First, the processing model *is* normative. The diagram is not. The editors will clarify that.

Second, everyone agreed the caching scenarios are not adequately defined. It's not just us. We didn't reach a conclusion during the F2F, so I started a thread here:

http://lists.w3.org/Archives/Public/public-web-perf/2012Nov/thread.html

Finally, here's another stab at moving forward (assuming the main problem is hanging on to Documents and Elements too long)...

Have a ResourceTimingNotifier singleton.

Whenever a CachedResourceRequest is sent, record the initiator's name, Document, and a pointer to its ResourceLoader (solely to identify it) in the singleton.

When a ResourceLoader finishes, notify the ResourceTimingNotifier. The ResourceTimingNotifier will populate the appropriate Documents' ResourceTiming buffers with the finished information.

If a Document is deleted, it will remove itself from the ResourceTimingNotifier.

So, the ResourceTimingNotifier only stores raw pointers, which means no cycles, and we just need to update it at the correct times. If the raw pointers are unappealing, we can assign unique IDs.

Is this better? Or worse?
Comment 25 Adam Barth 2012-11-13 22:54:20 PST
Why can't we just use the normal client callbacks to do this work?  The ResourceTimingNotifier static just seems like a back door from ResourceLoader to Document, bypassing the layering in the loader.

I don't fully understand Brady's plan for moving the loader out of process in WebKit2, so I can't comment on any implications that has for the design of this feature.
Comment 26 James Simonsen 2012-11-14 17:11:49 PST
(In reply to comment #25)
> Why can't we just use the normal client callbacks to do this work?  The ResourceTimingNotifier static just seems like a back door from ResourceLoader to Document, bypassing the layering in the loader.

That seems like a reasonable start.

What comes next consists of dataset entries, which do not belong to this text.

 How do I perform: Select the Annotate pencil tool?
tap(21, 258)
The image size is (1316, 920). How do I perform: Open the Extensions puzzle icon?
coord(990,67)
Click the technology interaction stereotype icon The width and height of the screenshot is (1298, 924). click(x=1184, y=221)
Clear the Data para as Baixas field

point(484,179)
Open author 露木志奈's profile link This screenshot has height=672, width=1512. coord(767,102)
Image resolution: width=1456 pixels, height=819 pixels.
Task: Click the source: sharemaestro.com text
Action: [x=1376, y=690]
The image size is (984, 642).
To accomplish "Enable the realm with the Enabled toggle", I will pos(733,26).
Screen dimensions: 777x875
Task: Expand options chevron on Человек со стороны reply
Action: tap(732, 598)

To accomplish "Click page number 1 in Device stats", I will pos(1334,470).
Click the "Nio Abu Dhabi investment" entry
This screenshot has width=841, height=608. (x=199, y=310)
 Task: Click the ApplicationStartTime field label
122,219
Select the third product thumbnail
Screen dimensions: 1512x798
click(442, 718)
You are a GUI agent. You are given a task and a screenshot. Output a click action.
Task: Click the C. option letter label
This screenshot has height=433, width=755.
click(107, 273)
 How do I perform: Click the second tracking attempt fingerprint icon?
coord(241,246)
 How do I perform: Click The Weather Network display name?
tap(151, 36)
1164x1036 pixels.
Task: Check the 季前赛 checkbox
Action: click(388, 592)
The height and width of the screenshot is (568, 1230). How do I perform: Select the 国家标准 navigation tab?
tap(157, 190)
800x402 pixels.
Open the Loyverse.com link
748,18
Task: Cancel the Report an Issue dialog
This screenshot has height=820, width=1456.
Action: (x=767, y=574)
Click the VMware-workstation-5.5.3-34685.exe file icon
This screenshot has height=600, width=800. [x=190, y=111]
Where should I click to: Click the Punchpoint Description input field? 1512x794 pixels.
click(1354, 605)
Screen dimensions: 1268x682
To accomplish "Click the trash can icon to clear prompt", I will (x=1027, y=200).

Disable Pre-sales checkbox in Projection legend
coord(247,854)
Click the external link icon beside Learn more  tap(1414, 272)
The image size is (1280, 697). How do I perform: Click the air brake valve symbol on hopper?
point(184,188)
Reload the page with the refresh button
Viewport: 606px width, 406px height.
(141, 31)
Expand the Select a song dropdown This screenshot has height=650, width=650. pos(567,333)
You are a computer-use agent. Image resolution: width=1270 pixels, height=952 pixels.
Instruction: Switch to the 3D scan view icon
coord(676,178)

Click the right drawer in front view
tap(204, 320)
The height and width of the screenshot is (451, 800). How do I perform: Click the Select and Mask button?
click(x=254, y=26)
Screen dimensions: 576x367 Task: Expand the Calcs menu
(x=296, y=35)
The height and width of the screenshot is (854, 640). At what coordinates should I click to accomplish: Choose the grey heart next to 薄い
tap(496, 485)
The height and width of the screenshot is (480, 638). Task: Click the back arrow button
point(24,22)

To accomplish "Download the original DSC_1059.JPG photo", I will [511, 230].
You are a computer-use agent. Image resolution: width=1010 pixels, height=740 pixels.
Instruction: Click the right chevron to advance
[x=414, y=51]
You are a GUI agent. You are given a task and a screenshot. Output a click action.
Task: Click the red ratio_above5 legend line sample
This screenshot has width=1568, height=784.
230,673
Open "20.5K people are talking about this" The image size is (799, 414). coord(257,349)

There are a few details to work out:

How does Resource Timing register for those callbacks? There's one Resource Timing buffer per DOMWindow. Really it should only get callbacks for requests in its document.

Perhaps DocumentLoader could be that central registration point? It already keeps track of all the SubresourceLoaders. It could also track the ThreadableLoaders and (child) FrameLoaders.

Otherwise, maybe some sort of singleton where documents can register additional clients to append to all loads?

Then, we want Resource Timing to register as a client for FrameLoader, ThreadableLoader, and SubresourceLoader loads. I think the first two will need to be modified to accept multiple clients. That should be easy. Then we just need to inject the additional clients any time a load happens.

Here's another alternative building off of the DocumentLoader idea and addressing the layering issue...

Implement Resource Timing in DocumentLoader. DocumentLoader tracks the loads and populates the Resource Timing buffer. Then just have the Resource Timing API pull data from DocumentLoader as needed.